Offensive coordonnée : chronologie et portée
Le 1er juillet 2025 à l’aube, sept localités du sud-ouest malien — Kayes, Nioro du Sahel, Niono, Gogui, Diboli, Molodo et Sandaré — ont été simultanément visées par des attaques coordonnées revendiquées par le Groupe de soutien à l’islam et aux musulmans (JNIM). C’est la première fois qu’une opération d’une telle envergure est menée de manière synchronisée dans cette région, jusque-là relativement épargnée par les assauts d’envergure.
Les cibles visées incluent des casernes militaires, des postes frontaliers et des points logistiques, dans une manœuvre manifestement pensée pour saturer les capacités de réponse des forces maliennes. Les premières détonations ont été entendues vers 4h du matin ; les combats ont duré plusieurs heures. Des échanges de tirs nourris ont été signalés dans les centres urbains, et des images confirment l’usage d’armes lourdes. À Kayes, des colonnes de fumée ont été observées près du camp militaire et de la résidence du gouverneur. À Nioro et Niono, les FAMa ont repoussé les assaillants après plusieurs heures d’affrontement.
Dans la région de Bafoulabé, trois sites industriels ont été incendiés : la Carrière et Chaux du Mali (CCM), la cimenterie Diamond Cement Mali SA, et l’usine Stonesspécialisée dans les carreaux de marbre. Quatre ressortissants étrangers (trois Indiens, un Chinois) ont été enlevés.
Même si aucune revendication formelle n’a été émise, ces actes s’inscrivent dans la stratégie du JNIM de cibler les opérateurs économiques étrangers.
Le lendemain de l’opération, Mahmoud Barry – considéré comme la principale figure opérationnelle de la Katiba Macina après Amadou Koufa – a diffusé un message vocal en bambara dans lequel il affirme que Kayes et Nioro seront désormais placées sous blocus par le JNIM. Il justifie cette décision par l’intervention directe de civils venus en aide aux FAMalors des affrontements. Selon lui, ces populations ont été averties à trois reprises, et seront désormais considérées comme des cibles légitimes. Ce message marque une inflexion dans la posture du groupe, qui cherche à décourager toute collaboration locale avec les forces régulières, en renforçant la pression psychologique sur les communautés frontalières.
harcèlement logistique et pression psychologique
La simultanéité des attaques sur sept sites suggère un haut niveau de coordination, mais reste fidèle aux tactiques éprouvées du JNIM : tester les capacités de réponse, perturber les chaînes logistiques, et exercer une pression psychologique ciblée sur les populations, les autorités et les opérateurs économiques. Ce type d’opération – que l’on pourrait qualifier de test à large spectre – permet aussi au groupe de jauger la réactivité des forces adverses et d’affirmer sa presence dans une zone peu militarisée.

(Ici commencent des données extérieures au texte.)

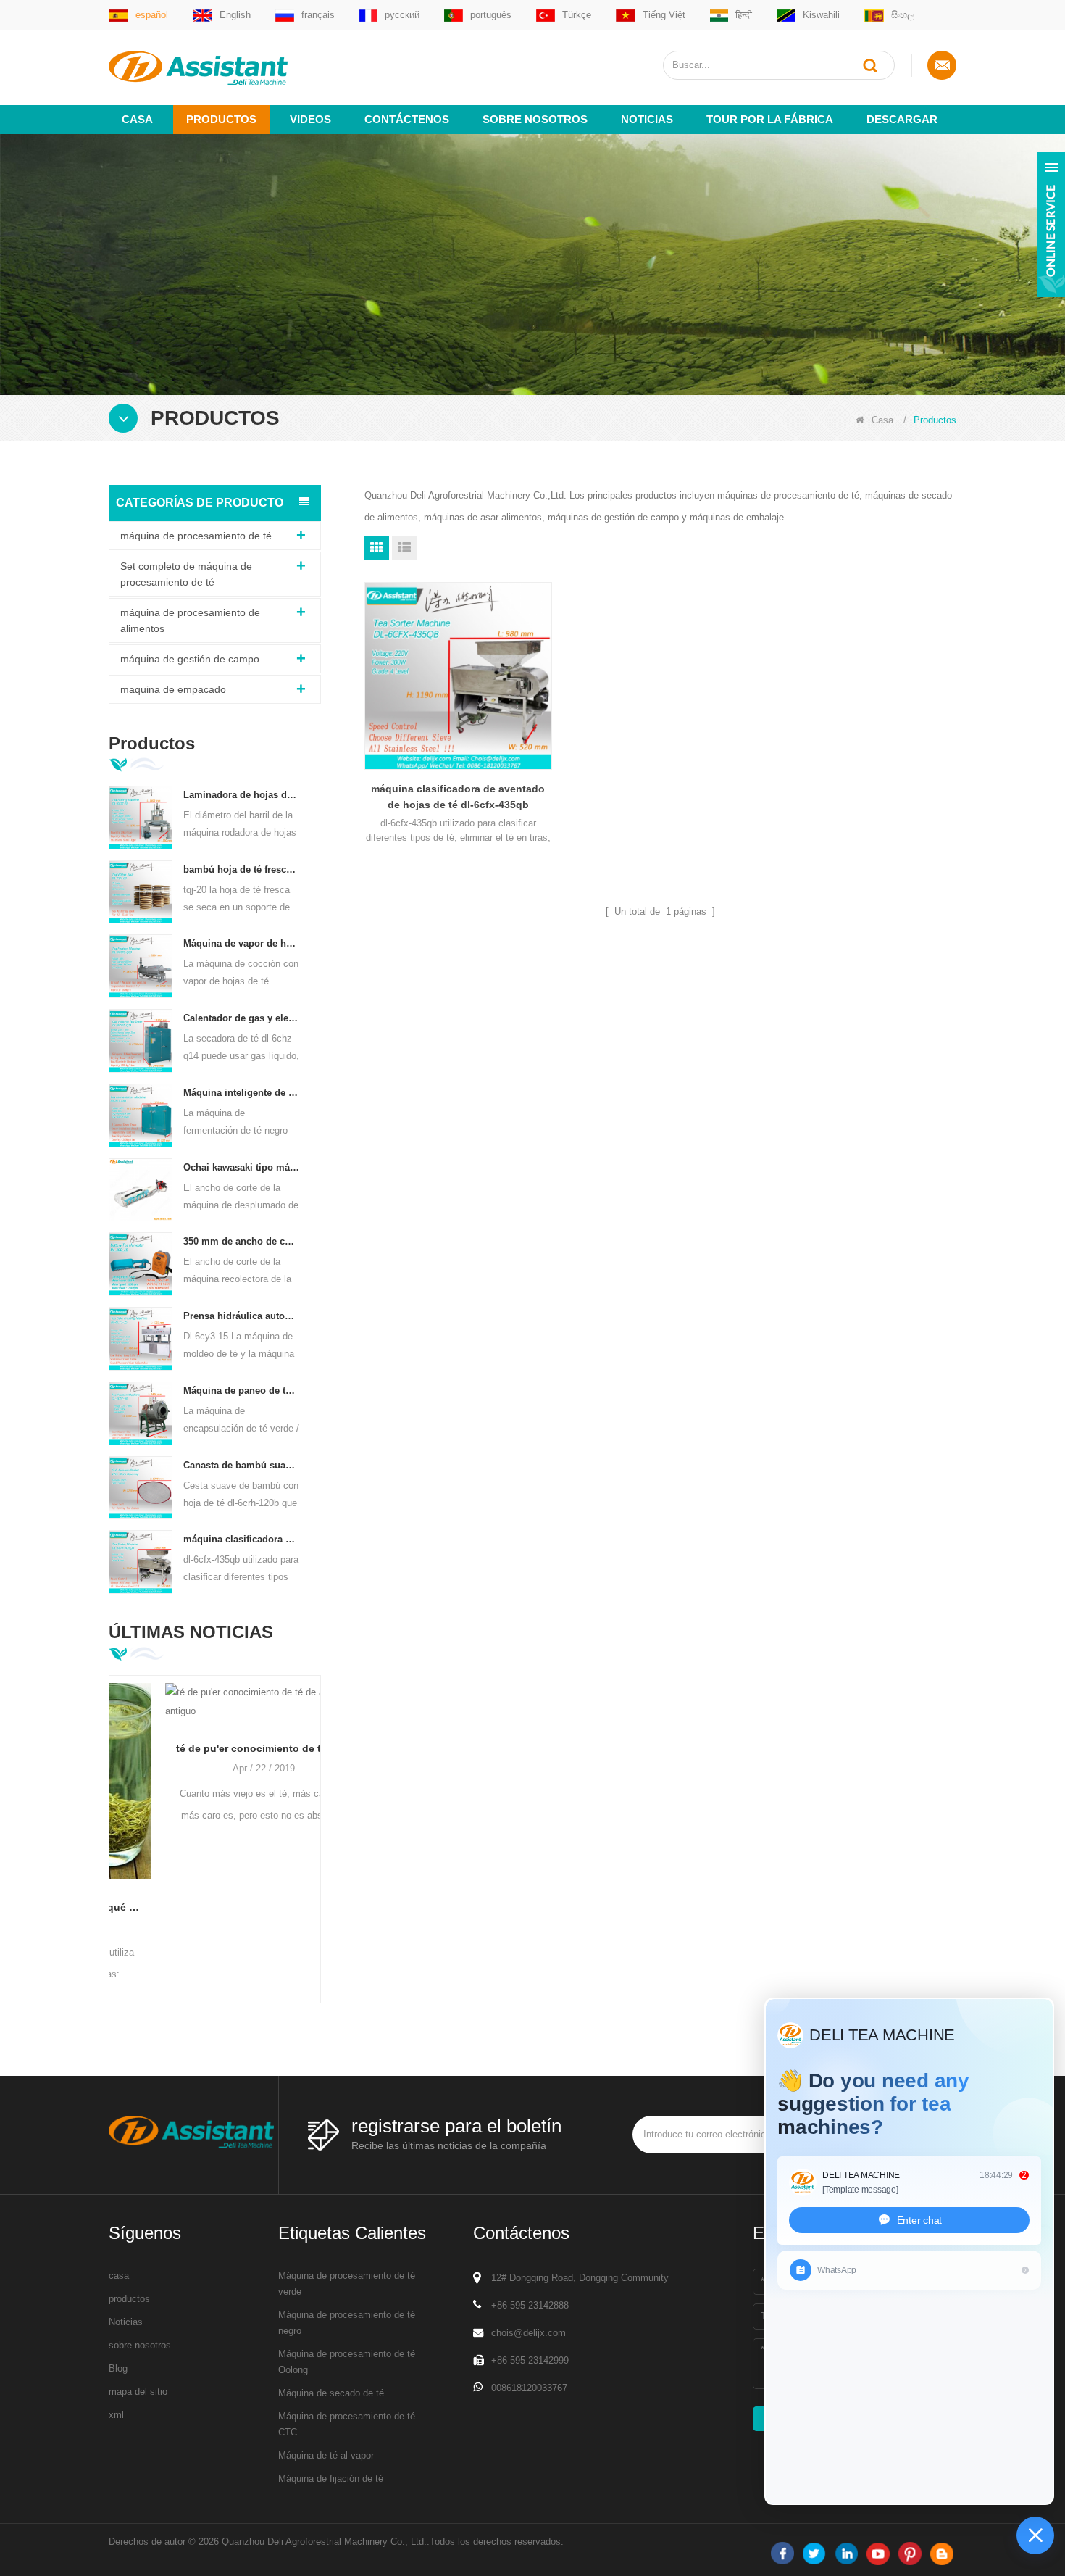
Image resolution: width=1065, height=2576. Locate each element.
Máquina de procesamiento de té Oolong (346, 2361)
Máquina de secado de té (331, 2393)
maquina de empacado (173, 689)
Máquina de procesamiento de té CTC (346, 2424)
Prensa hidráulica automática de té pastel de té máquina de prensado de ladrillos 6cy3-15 (241, 1315)
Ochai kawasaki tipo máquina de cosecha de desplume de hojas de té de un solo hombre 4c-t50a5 (241, 1167)
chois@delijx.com (528, 2332)
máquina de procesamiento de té (196, 535)
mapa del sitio (138, 2391)
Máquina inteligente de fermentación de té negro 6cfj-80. (241, 1092)
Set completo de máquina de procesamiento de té (186, 574)
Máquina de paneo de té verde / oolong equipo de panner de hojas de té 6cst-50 (241, 1390)
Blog (118, 2368)
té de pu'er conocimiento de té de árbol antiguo (215, 1748)
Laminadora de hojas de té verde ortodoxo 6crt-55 (241, 794)
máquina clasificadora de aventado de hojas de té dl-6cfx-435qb (241, 1539)
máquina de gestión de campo (189, 659)
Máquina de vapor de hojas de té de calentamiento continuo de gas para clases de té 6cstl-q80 (241, 943)
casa (119, 2275)
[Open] (1051, 224)
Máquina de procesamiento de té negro (346, 2322)
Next (315, 1815)
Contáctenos (406, 119)
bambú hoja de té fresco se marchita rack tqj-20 (241, 869)
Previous (114, 1815)
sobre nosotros (535, 119)
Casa (137, 119)
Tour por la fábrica (769, 119)
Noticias (647, 119)
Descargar (901, 119)
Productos (221, 119)
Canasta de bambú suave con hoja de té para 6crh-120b (241, 1465)
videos (310, 119)
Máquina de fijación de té (330, 2478)
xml (116, 2414)
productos (129, 2298)
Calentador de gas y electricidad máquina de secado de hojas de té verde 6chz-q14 (241, 1018)
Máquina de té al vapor (326, 2455)
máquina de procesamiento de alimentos (190, 620)
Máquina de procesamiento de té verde (346, 2283)
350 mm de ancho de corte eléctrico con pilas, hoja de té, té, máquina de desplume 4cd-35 (241, 1241)
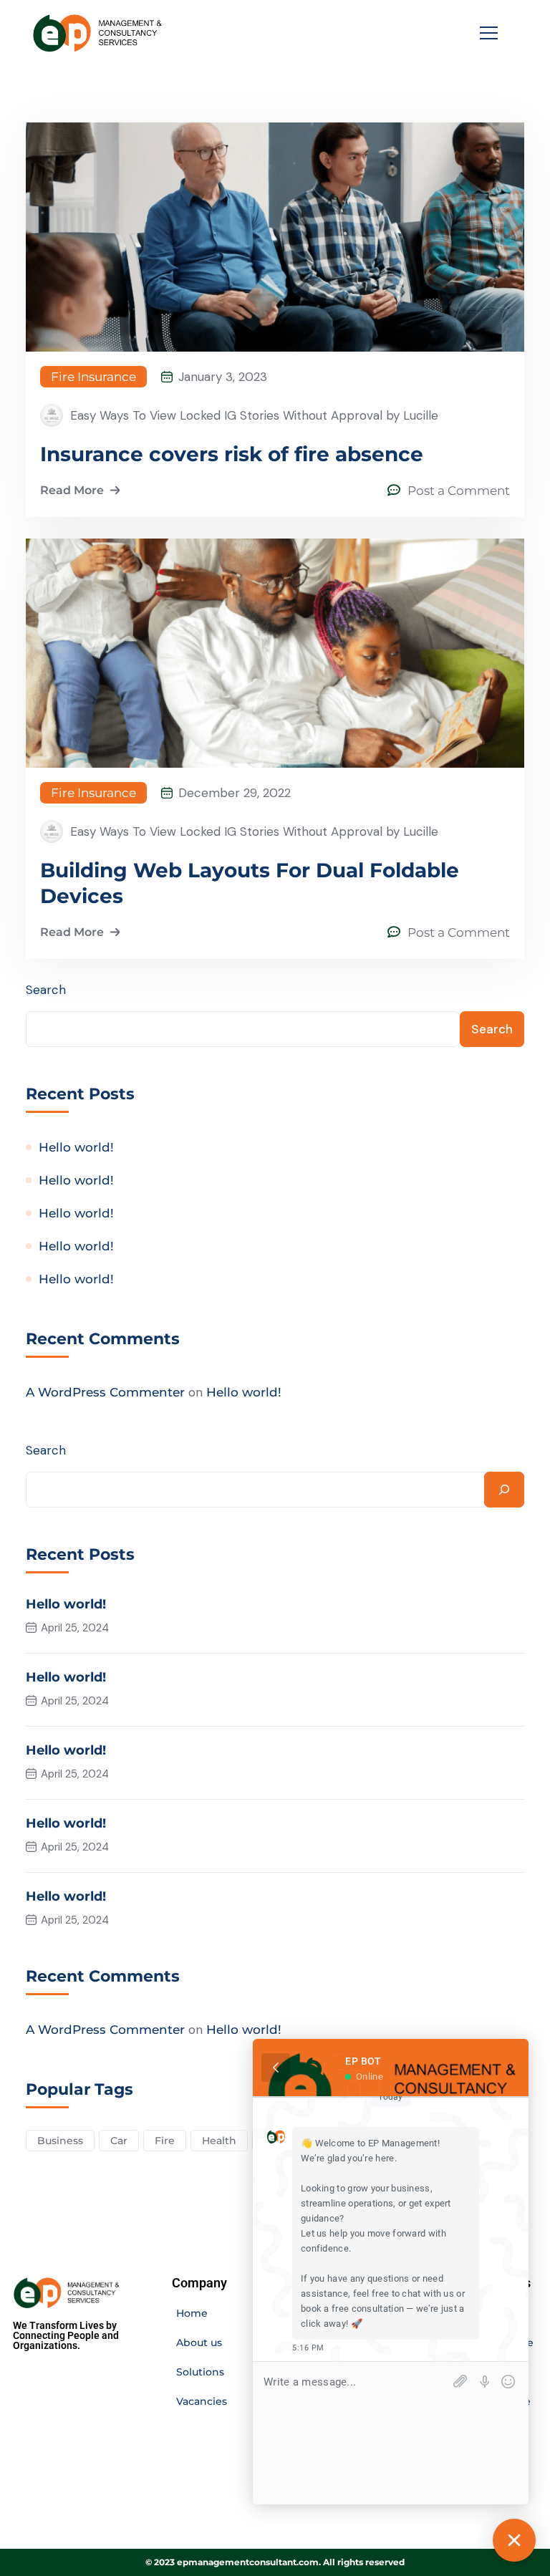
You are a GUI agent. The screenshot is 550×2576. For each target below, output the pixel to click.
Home (192, 2313)
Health (219, 2140)
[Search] (504, 1490)
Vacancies (201, 2401)
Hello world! (76, 1147)
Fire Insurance (93, 377)
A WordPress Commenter (105, 1392)
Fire (165, 2140)
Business (60, 2140)
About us (199, 2342)
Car (118, 2140)
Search (46, 990)
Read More (72, 490)
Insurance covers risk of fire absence (231, 454)
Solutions (200, 2371)
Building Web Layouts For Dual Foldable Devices (249, 883)
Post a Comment (458, 490)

Malgré l’ampleur du choc initial, les FAMa ont réagi avec rapidité, soutenues par des signaux précurseurs. Des patrouilles renforcées, des fouilles et des check-points avaient été observés à Kayes dans les jours précédents. Si la précision de l’attaque a pu surprendre, la réaction militaire a été immédiatement visible : plus de 80 assaillants auraient été neutralisés selon l’ORTM, des armes et des véhicules saisis, et toutes les positions reprises dans la journée.
Une régulation informelle de l’activité économique
Le JNIM ne cherche pas à conquérir durablement les centres urbains. Son objectif est d’imposer un contrôle symbolique et fonctionnel sur les zones frontalières et les axes logistiques.
L’accent mis sur les infrastructures industrielles et les ressortissants étrangers confirme une volonté d’instituer une forme de régulation informelle de l’activité économique dans les zones considérées comme sous sa phère d’influence.
Ce changement est apparu dès le 7 juin 2025, lorsque le groupe a publié une adresse inédite dénonçant la présence d’opérateurs étrangers non autorisés. Depuis, les actions menées contre les entreprises et les enlèvements ciblés tendent à confirmer l’existence d’une doctrine émergente : imposer une autorisation préalable aux projets, sous peine de représailles.
Dans ce cadre, les corridors économiques (comme Kayes–Diboli–Gogui) et les zones de transit deviennent des leviers de harcèlement, combinant pression militaire ponctuelle et intimidation économique.